SUPPLIED DATA:
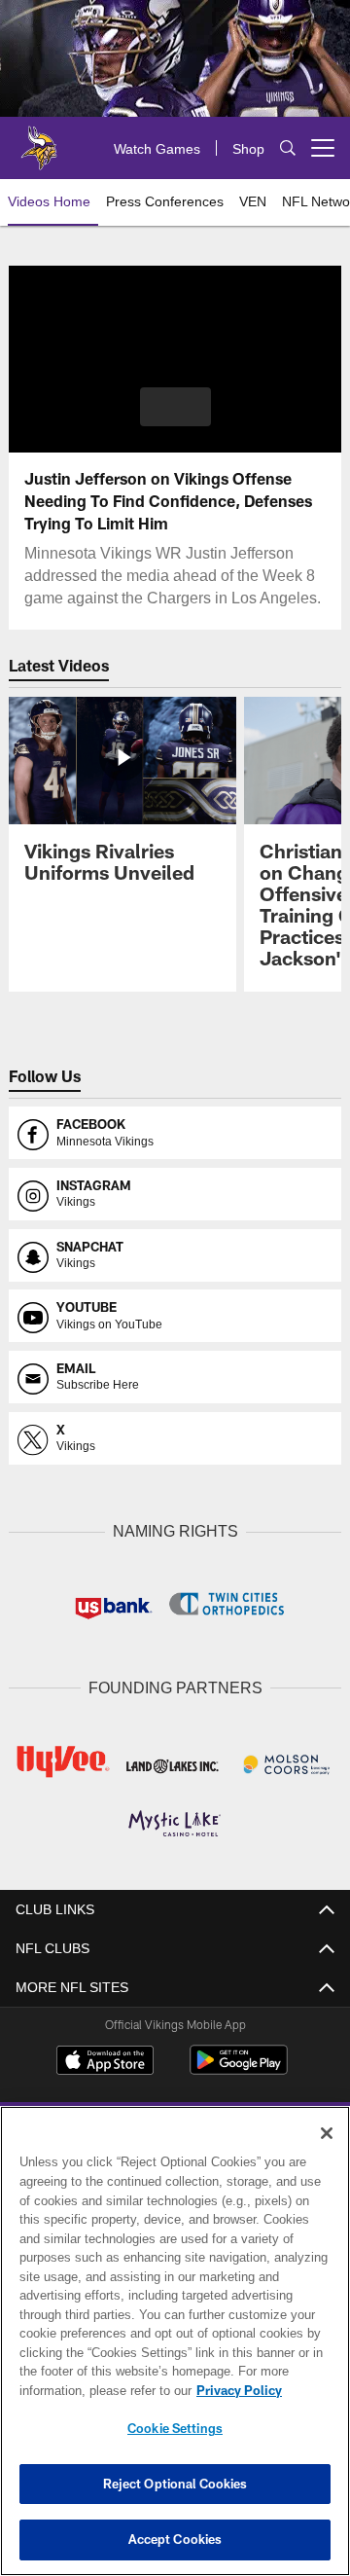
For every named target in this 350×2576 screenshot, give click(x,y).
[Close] (326, 2133)
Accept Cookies (175, 2539)
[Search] (288, 148)
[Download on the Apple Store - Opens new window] (105, 2059)
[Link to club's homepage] (39, 140)
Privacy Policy (84, 2390)
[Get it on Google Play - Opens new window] (238, 2066)
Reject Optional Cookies (175, 2483)
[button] (175, 406)
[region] (175, 2341)
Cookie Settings (175, 2428)
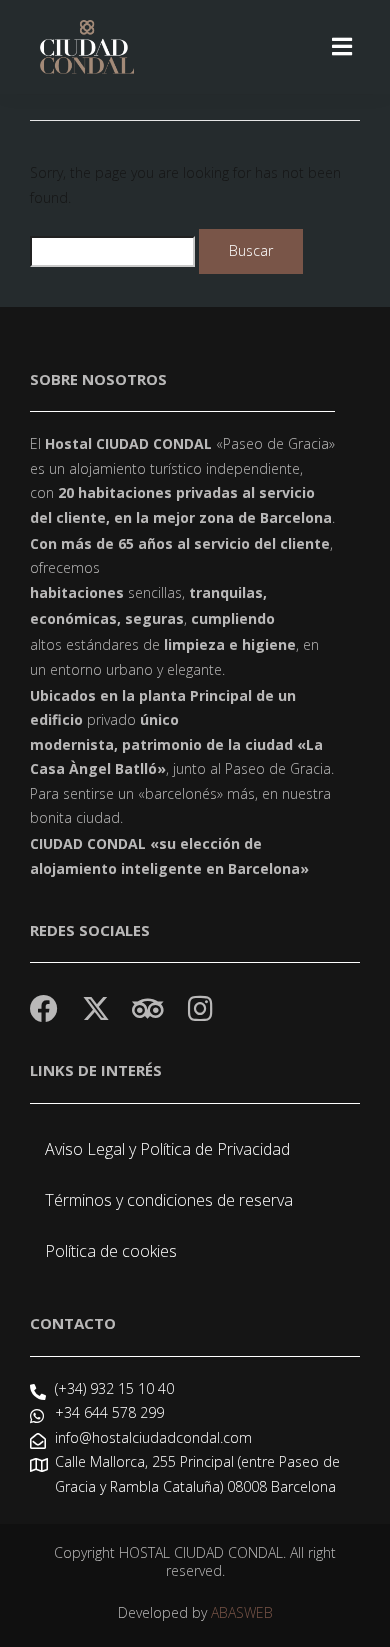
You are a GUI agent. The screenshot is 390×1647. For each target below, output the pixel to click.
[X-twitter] (96, 1009)
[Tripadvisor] (148, 1009)
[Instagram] (200, 1009)
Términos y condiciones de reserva (169, 1200)
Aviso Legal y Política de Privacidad (167, 1149)
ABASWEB (242, 1612)
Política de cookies (111, 1251)
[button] (342, 46)
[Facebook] (44, 1009)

TASK DETAILS: Set down the whole listing word for word, omitting the pictures.

REPLY:
For every named target in this 350×2576 screenshot, give click(x,y).
[Close] (326, 2133)
Accept Cookies (175, 2539)
[Search] (288, 148)
[Download on the Apple Store - Opens new window] (105, 2059)
[Link to club's homepage] (39, 140)
Privacy Policy (84, 2390)
[Get it on Google Play - Opens new window] (238, 2066)
Reject Optional Cookies (175, 2483)
[button] (175, 406)
[region] (175, 2341)
Cookie Settings (175, 2428)
You are a GUI agent. The screenshot is 390×1647. For each target below, output the pixel to click.
[X-twitter] (96, 1009)
[Tripadvisor] (148, 1009)
[Instagram] (200, 1009)
Términos y condiciones de reserva (169, 1200)
Aviso Legal y Política de Privacidad (167, 1149)
ABASWEB (242, 1612)
Política de cookies (111, 1251)
[button] (342, 46)
[Facebook] (44, 1009)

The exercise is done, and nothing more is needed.